_DATA ROWS_
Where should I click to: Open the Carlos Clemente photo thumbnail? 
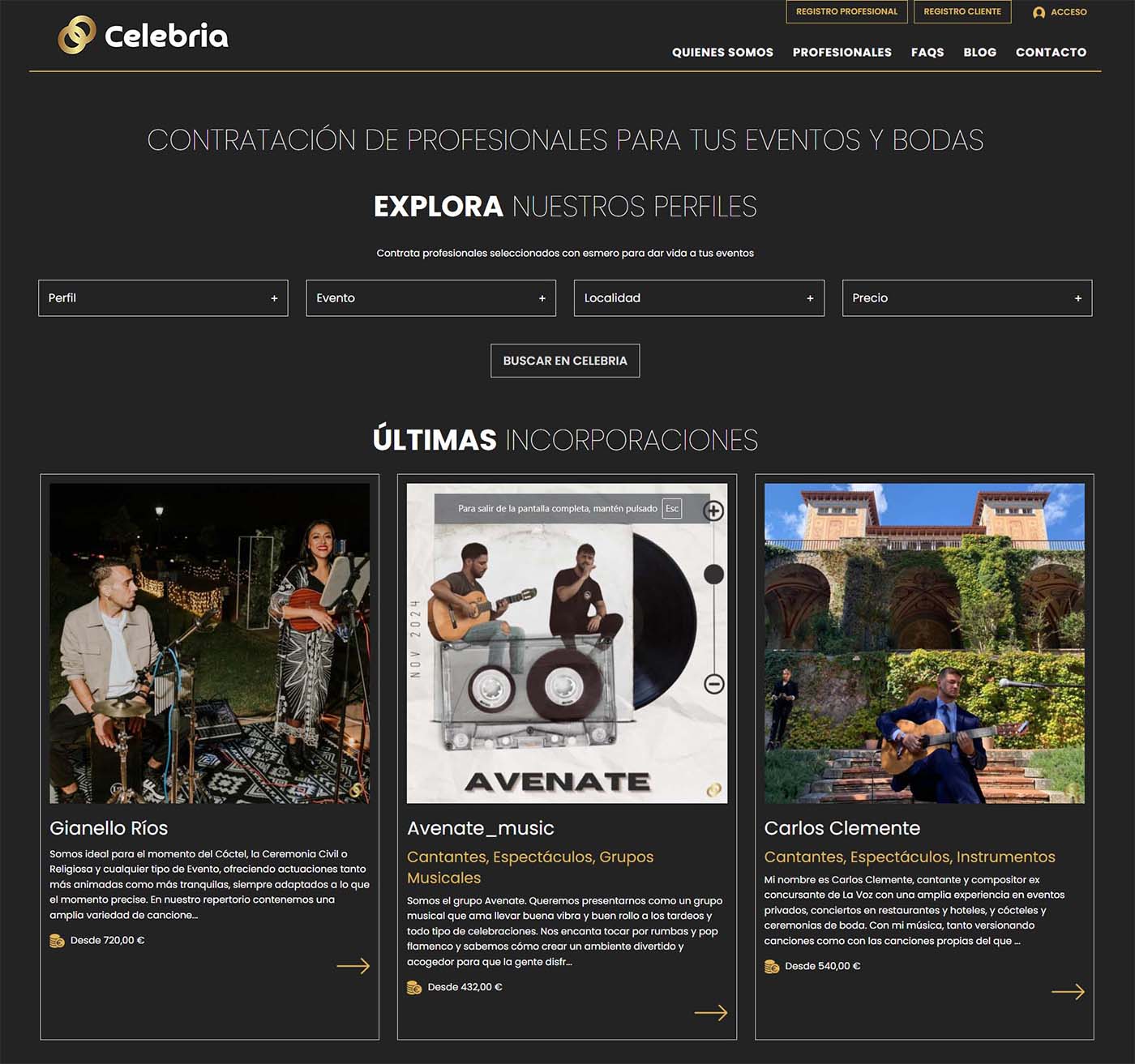point(924,643)
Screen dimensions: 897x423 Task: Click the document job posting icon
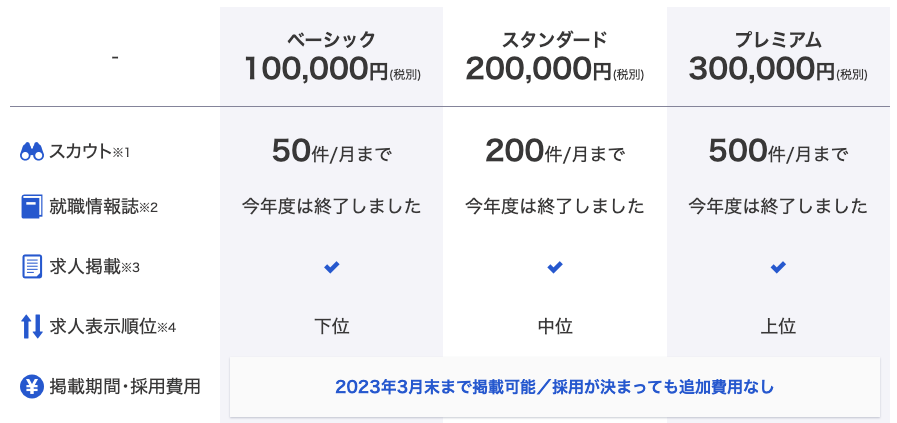pyautogui.click(x=32, y=267)
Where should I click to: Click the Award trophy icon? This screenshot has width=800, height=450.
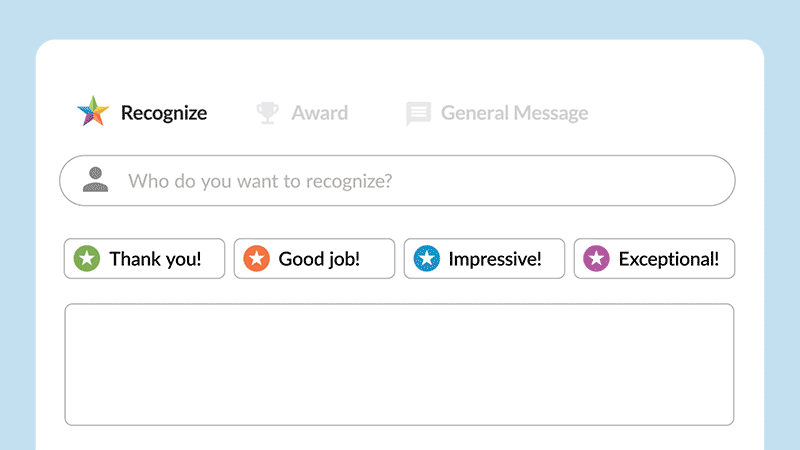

_EXERCISE TASK_
Express the rows above as a JSON list of strings, one string per line, skipping any blank lines and leaving out the pictures.

_REPLY_
[
  "Where should I click to: Open the Carlos Clemente photo thumbnail? ",
  "point(924,643)",
  "Screen dimensions: 897x423 Task: Click the document job posting icon",
  "pyautogui.click(x=32, y=267)",
  "Where should I click to: Click the Award trophy icon? This screenshot has width=800, height=450."
]